Alternatively, JP-2006-198903-A proposes an inkjet head having a flexible plate in which a plurality of nozzles is bored. The flexible plate has a portion serving as a wall of a common ink chamber and an attenuation portion more deformable than other portions. The attenuation portion is formed along and near the periphery of the common ink chamber. The wall includes a damper portion for absorbing pressure waves of ink transmitted from pressure chambers to the common ink chamber.
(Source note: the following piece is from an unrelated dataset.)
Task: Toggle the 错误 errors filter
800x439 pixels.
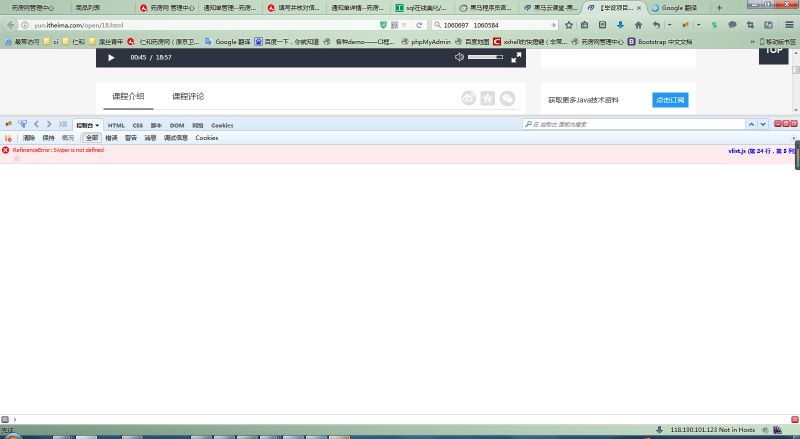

A thinner damper, as shown in JP-2009-083243-A and JP-2006-198903-A, is more likely to absorb vibration. However, the inventor has recognized that such a thinner damper is more likely to be damaged at a starting portion of deformation. In particular, when initial liquid filling is performed on the inkjet head, liquid is sucked from the recording head or supplied to the recording head by pressurizing the head. As a result, the damper may be excessively deformed, which becomes more likely to be damaged.